What is being asked> Format the part that opens with the line containing "Viewport: 355px width, 212px" and closes with the line containing "pyautogui.click(x=79, y=208)" as a Markdown table with the columns Row and Line, numbering each row and omitting blank lines. Leave the pictures out of the answer.
--- BEGIN Provided data ---
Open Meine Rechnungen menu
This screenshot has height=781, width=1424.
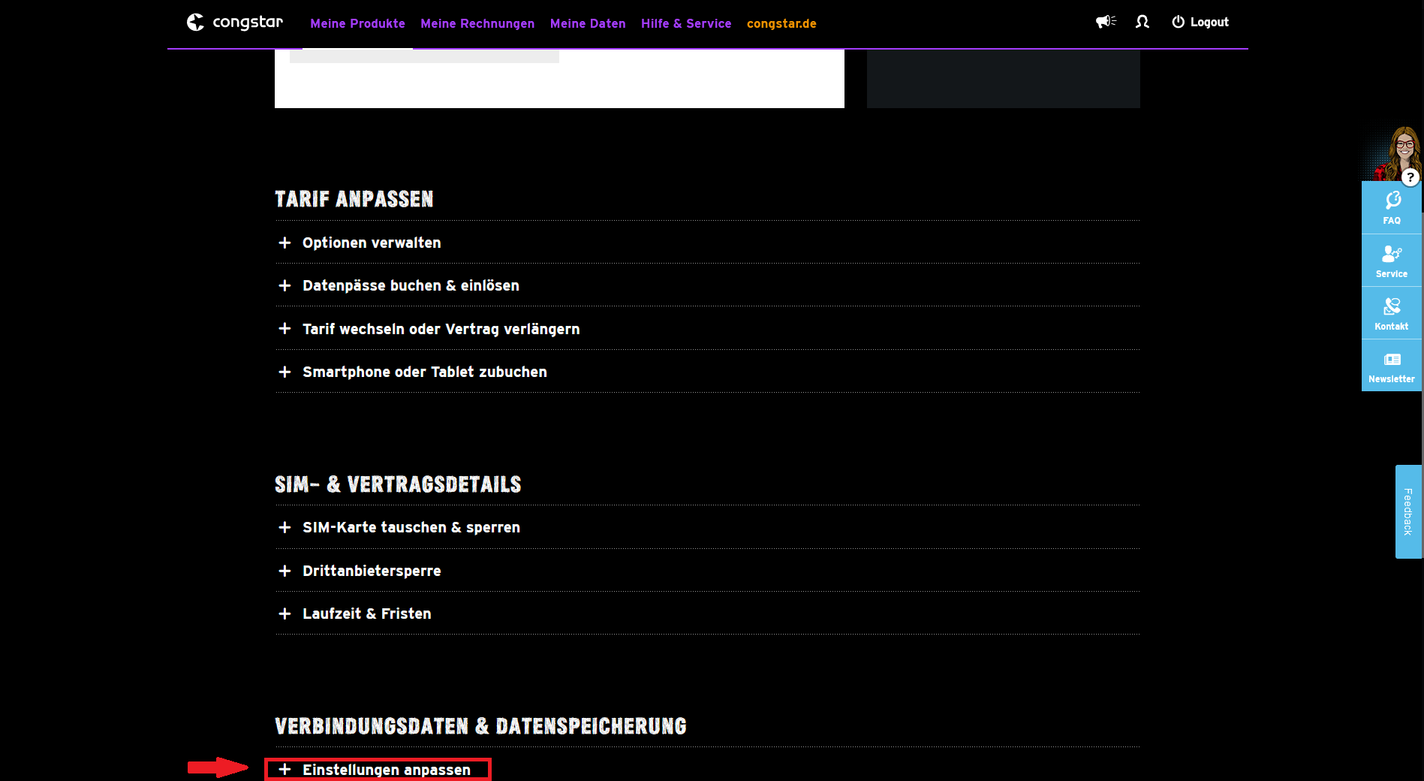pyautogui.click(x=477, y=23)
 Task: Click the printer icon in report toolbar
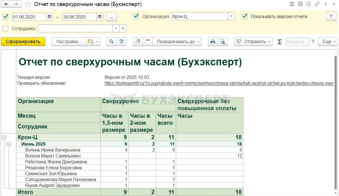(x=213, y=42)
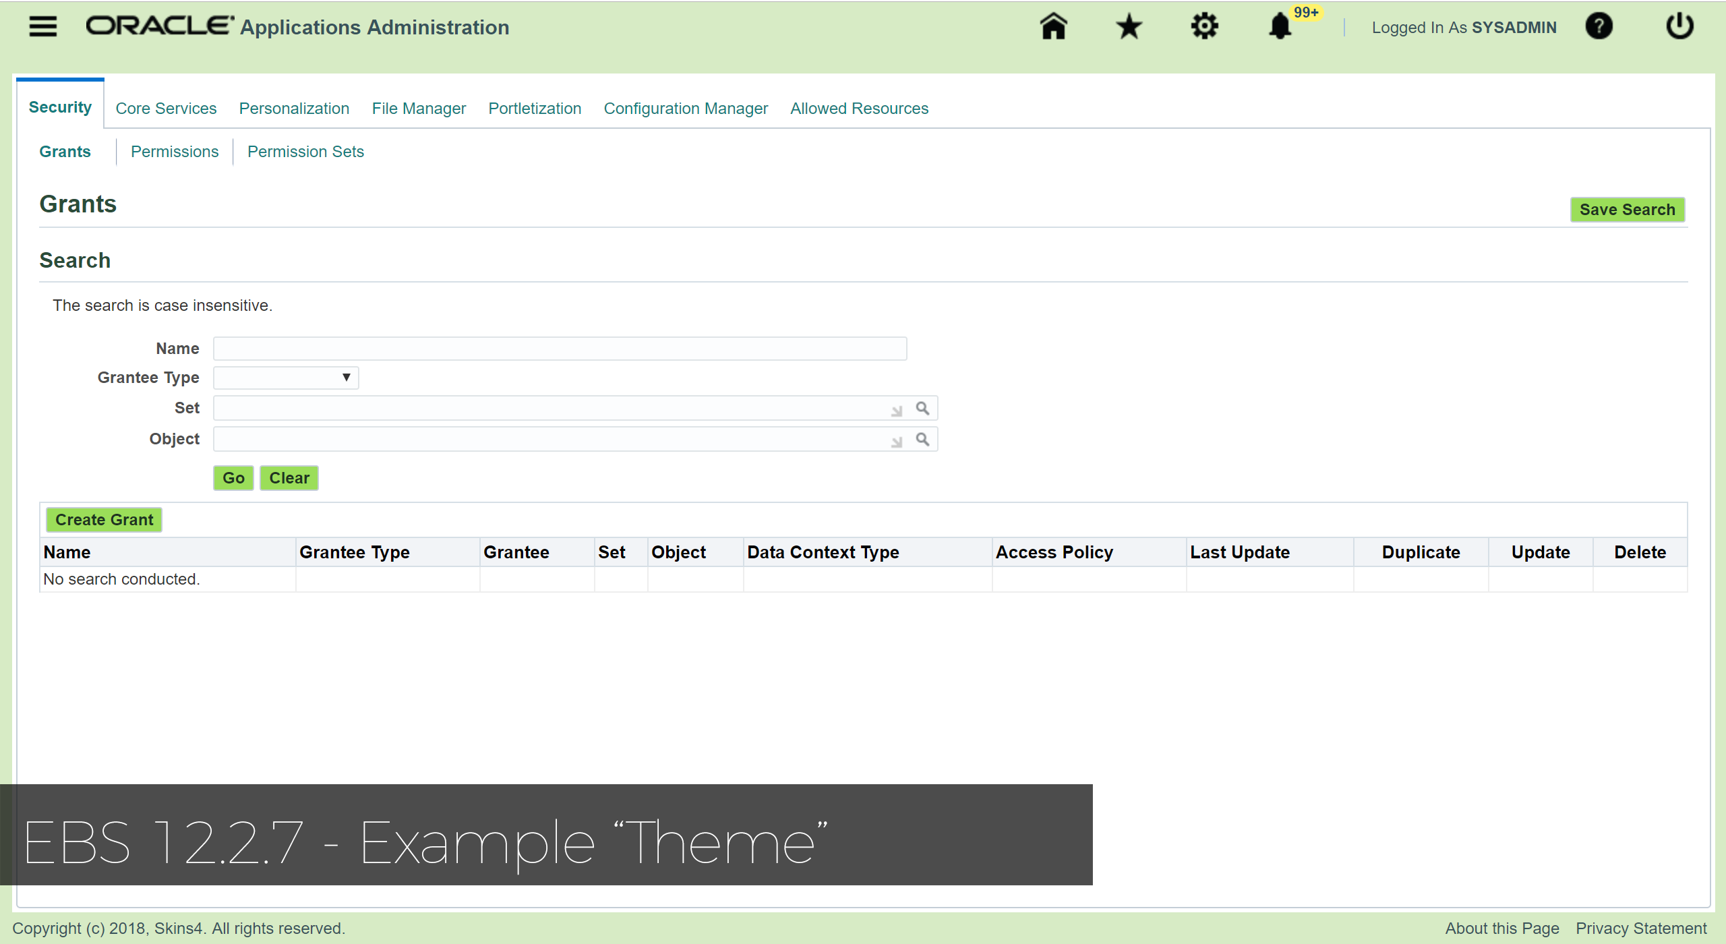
--- END Provided data ---
--- BEGIN Provided data ---
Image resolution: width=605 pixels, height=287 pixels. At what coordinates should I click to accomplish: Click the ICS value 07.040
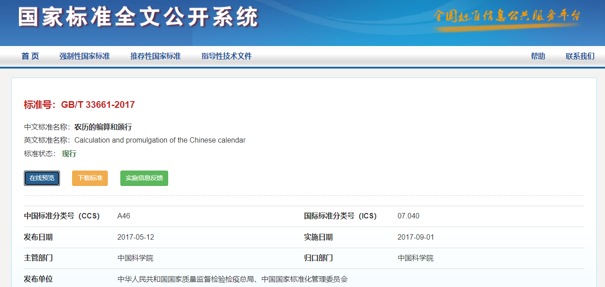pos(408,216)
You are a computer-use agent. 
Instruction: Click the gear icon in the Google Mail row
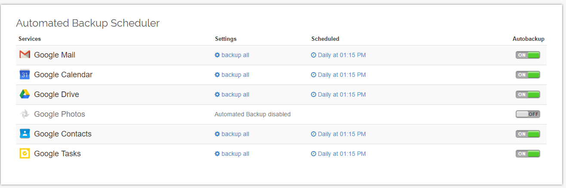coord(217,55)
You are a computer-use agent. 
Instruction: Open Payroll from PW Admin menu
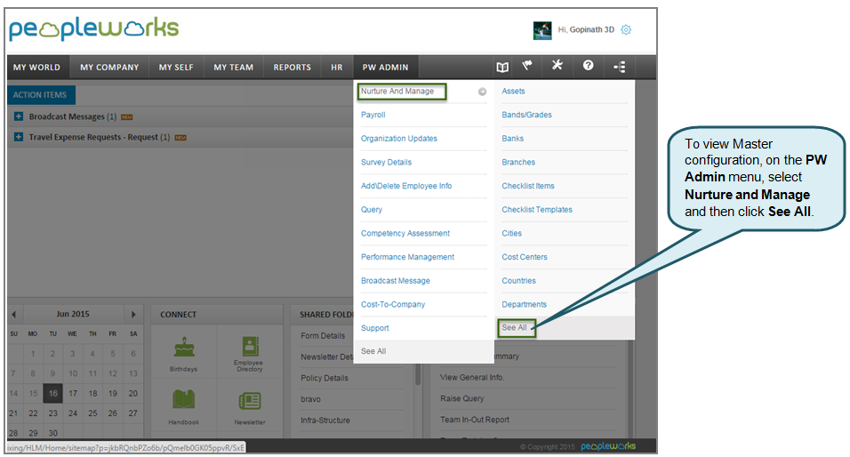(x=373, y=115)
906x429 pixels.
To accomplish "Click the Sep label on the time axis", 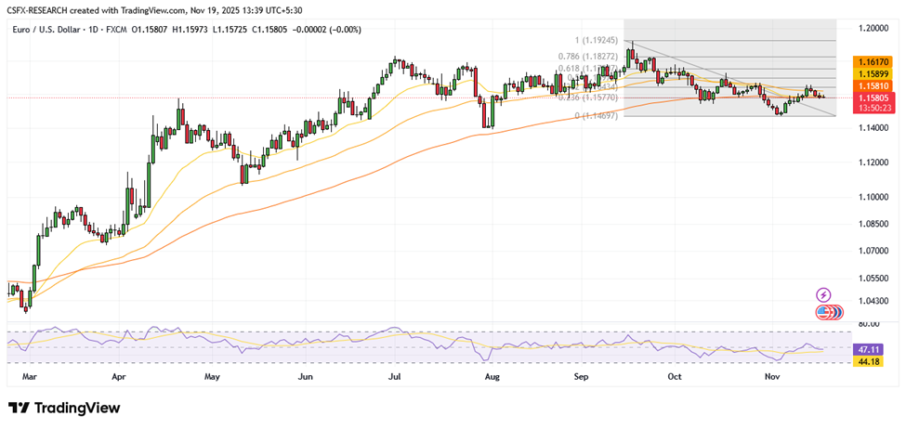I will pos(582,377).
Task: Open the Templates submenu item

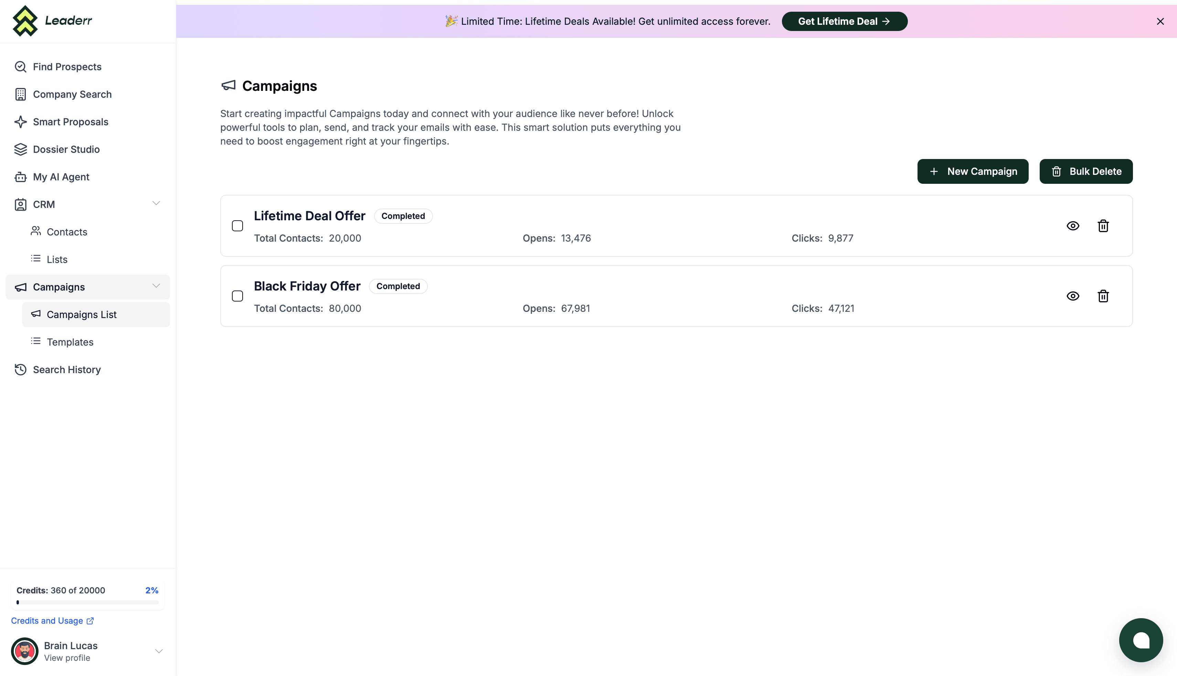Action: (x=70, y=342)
--- END Provided data ---
--- BEGIN Provided data ---
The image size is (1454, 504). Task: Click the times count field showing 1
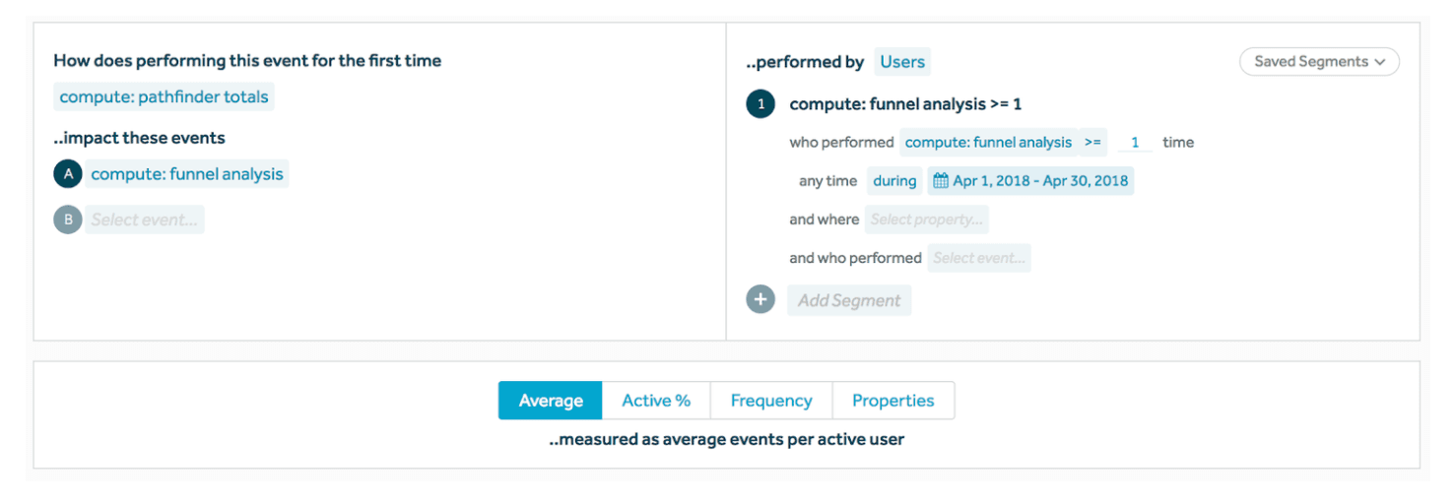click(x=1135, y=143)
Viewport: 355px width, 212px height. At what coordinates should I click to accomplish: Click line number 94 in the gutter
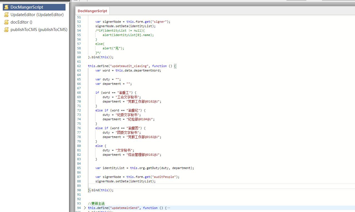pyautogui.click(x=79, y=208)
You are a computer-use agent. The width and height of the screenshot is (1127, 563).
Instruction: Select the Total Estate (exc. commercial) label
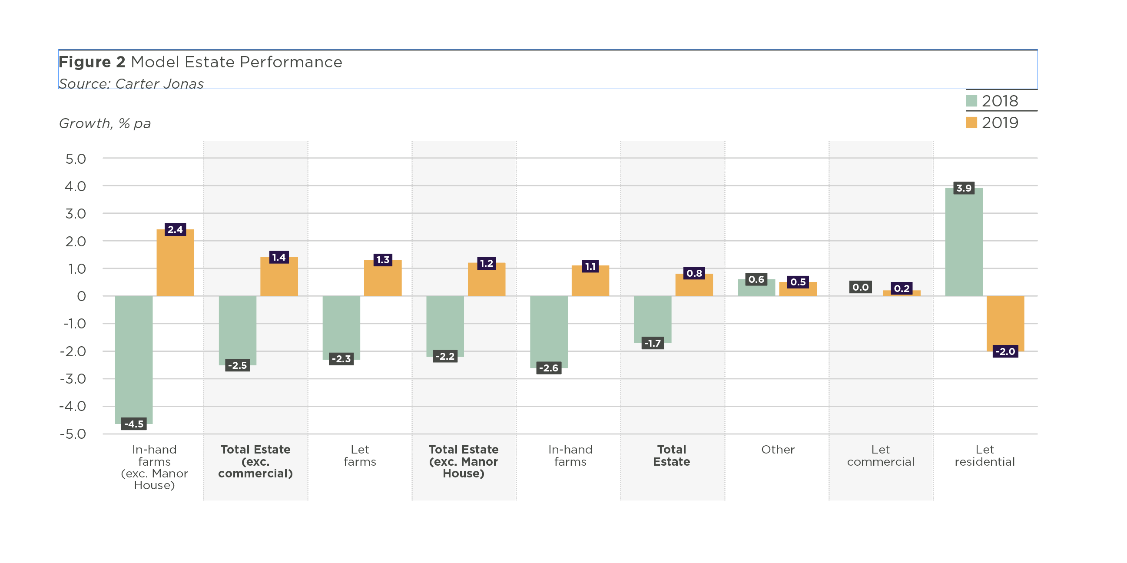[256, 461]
--- END Provided data ---
Problem solution>
| Row | Line |
|---|---|
| 1 | Viewport: 355px width, 212px height. At what coordinates should I click to accomplish: Click line number 94 in the gutter |
| 2 | pyautogui.click(x=79, y=208) |